*What is expected:* Write out the entries below once more, exactly, with the pictures left out.

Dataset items
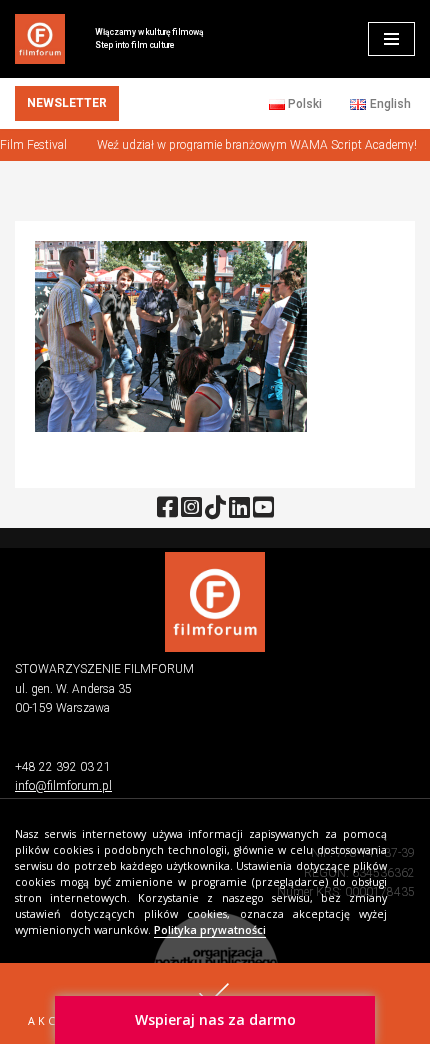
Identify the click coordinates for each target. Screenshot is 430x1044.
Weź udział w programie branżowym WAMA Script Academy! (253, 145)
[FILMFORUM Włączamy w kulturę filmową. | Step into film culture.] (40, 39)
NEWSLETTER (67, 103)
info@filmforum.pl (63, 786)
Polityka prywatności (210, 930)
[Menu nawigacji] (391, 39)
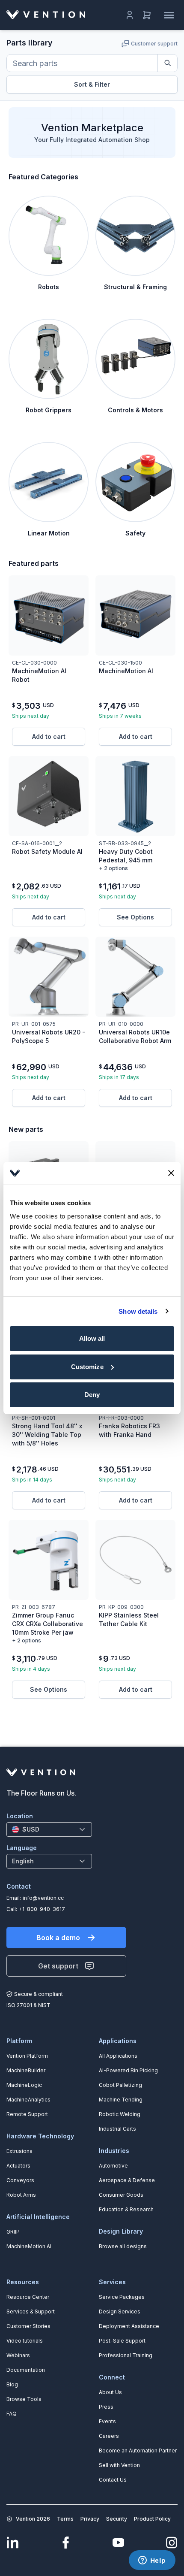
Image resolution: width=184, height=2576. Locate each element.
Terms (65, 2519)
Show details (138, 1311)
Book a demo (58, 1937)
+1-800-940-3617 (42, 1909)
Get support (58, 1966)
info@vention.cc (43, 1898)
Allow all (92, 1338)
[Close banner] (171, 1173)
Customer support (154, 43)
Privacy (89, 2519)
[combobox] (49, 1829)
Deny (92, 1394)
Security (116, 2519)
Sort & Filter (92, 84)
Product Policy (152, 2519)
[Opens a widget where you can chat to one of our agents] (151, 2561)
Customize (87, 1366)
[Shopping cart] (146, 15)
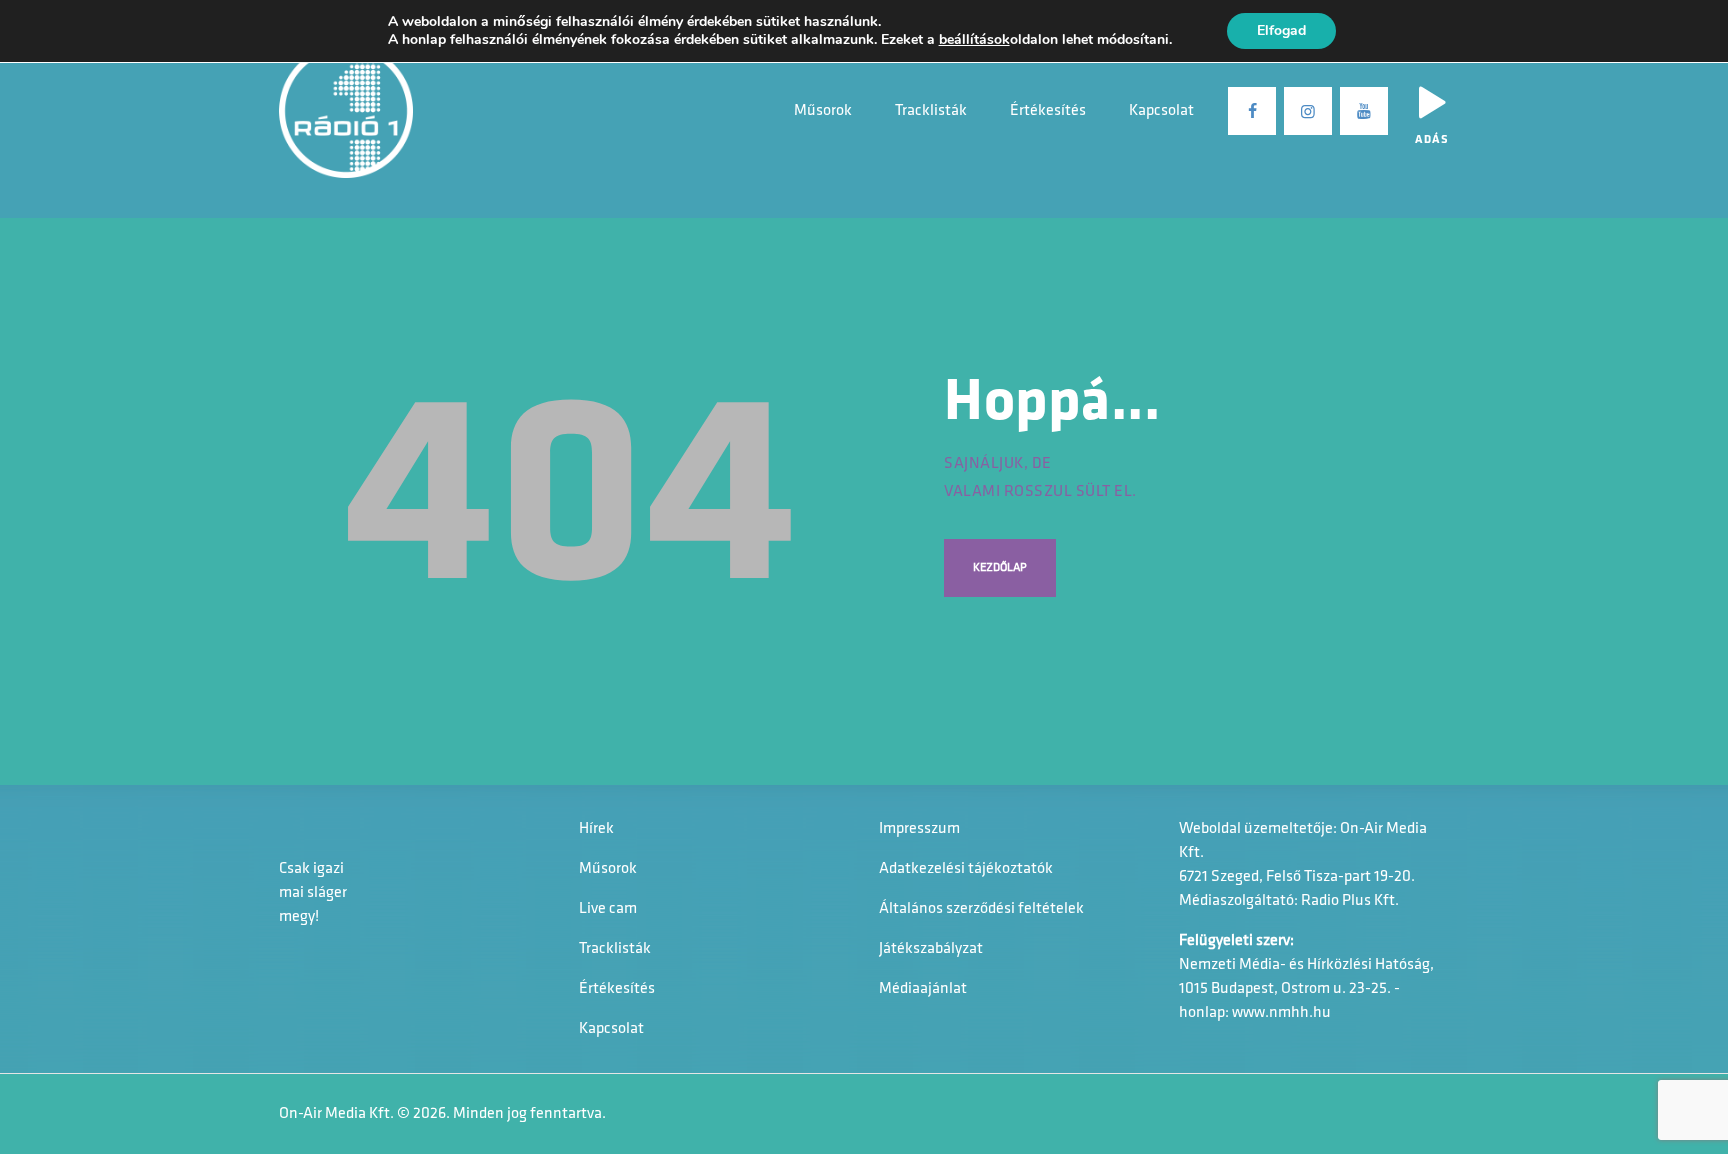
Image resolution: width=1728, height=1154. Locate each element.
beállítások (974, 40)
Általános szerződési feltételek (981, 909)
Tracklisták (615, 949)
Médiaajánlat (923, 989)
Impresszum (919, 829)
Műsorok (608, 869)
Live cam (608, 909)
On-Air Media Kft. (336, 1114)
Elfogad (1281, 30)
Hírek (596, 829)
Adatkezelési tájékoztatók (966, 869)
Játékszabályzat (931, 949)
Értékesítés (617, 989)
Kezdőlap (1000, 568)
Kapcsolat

*Answer space:*
Identify the click coordinates for each target. Screenshot is 430x1044.
Weź udział w programie branżowym WAMA Script Academy! (253, 145)
[FILMFORUM Włączamy w kulturę filmową. | Step into film culture.] (40, 39)
NEWSLETTER (67, 103)
info@filmforum.pl (63, 786)
Polityka prywatności (210, 930)
[Menu nawigacji] (391, 39)
Image resolution: width=184, height=2576. Locate each element.
Terms (65, 2519)
Show details (138, 1311)
Book a demo (58, 1937)
+1-800-940-3617 (42, 1909)
Get support (58, 1966)
info@vention.cc (43, 1898)
Allow all (92, 1338)
[Close banner] (171, 1173)
Customer support (154, 43)
Privacy (89, 2519)
[combobox] (49, 1829)
Deny (92, 1394)
Security (116, 2519)
Sort & Filter (92, 84)
Product Policy (152, 2519)
[Opens a widget where you can chat to one of our agents] (151, 2561)
Customize (87, 1366)
[Shopping cart] (146, 15)
Image resolution: width=1728, height=1154. Locate each element.
beállítások (974, 40)
Általános szerződési feltételek (981, 909)
Tracklisták (615, 949)
Médiaajánlat (923, 989)
Impresszum (919, 829)
Műsorok (608, 869)
Live cam (608, 909)
On-Air Media Kft. (336, 1114)
Elfogad (1281, 30)
Hírek (596, 829)
Adatkezelési tájékoztatók (966, 869)
Játékszabályzat (931, 949)
Értékesítés (617, 989)
Kezdőlap (1000, 568)
Kapcsolat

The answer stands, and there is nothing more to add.